--- WORK TO DO ---
Retype the entries starting with the line that contains "The height and width of the screenshot is (818, 1687)." and continuing through the line that contains "point(923,349)", keeping every character as it appears.

--- DATA TO USE ---

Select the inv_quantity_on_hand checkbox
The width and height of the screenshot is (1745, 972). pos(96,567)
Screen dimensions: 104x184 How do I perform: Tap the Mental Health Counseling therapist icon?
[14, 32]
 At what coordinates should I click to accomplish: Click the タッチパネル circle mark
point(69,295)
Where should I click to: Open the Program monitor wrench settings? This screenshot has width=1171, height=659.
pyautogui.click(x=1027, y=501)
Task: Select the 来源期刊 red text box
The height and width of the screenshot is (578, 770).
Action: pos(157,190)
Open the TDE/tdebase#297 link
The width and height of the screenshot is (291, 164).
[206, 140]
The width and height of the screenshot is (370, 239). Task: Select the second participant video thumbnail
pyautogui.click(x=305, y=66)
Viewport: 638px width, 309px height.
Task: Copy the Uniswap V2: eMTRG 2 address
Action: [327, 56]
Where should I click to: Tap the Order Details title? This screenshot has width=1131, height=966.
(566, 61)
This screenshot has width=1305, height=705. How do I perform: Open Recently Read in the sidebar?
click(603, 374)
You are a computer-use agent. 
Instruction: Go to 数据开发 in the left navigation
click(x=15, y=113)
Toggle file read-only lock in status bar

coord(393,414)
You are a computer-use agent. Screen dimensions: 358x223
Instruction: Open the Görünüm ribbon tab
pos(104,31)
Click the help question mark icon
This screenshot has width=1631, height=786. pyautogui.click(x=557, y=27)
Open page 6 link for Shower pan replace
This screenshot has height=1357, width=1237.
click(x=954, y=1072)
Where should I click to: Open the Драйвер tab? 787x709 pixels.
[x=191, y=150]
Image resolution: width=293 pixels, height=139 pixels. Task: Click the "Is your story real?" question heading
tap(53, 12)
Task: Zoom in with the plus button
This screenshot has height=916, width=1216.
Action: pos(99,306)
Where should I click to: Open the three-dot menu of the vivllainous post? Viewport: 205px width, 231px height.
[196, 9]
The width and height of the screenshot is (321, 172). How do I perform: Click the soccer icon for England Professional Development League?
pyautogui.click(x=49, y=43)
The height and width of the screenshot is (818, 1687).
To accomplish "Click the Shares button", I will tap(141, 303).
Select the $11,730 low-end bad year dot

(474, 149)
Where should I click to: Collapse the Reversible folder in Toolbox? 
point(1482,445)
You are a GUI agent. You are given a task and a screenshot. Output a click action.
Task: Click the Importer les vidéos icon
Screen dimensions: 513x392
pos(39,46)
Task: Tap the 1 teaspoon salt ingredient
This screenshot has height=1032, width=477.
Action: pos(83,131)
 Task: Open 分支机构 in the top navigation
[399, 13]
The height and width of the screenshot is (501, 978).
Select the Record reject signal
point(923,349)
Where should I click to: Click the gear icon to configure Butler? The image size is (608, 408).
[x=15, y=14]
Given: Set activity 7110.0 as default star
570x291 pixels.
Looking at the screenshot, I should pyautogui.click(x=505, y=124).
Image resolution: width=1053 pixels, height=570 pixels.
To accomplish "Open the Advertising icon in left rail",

--- ANSWER TO THIS TASK ---
The height and width of the screenshot is (818, 1687).
To accomplish "Click the Shares button", I will tap(141, 303).
Select the $11,730 low-end bad year dot

(474, 149)
Where should I click to: Collapse the Reversible folder in Toolbox? 
point(1482,445)
You are a GUI agent. You are given a task and a screenshot. Output a click action.
Task: Click the Importer les vidéos icon
Screen dimensions: 513x392
pos(39,46)
Task: Tap the 1 teaspoon salt ingredient
This screenshot has height=1032, width=477.
Action: pos(83,131)
 Task: Open 分支机构 in the top navigation
[399, 13]
The height and width of the screenshot is (501, 978).
Select the Record reject signal
point(923,349)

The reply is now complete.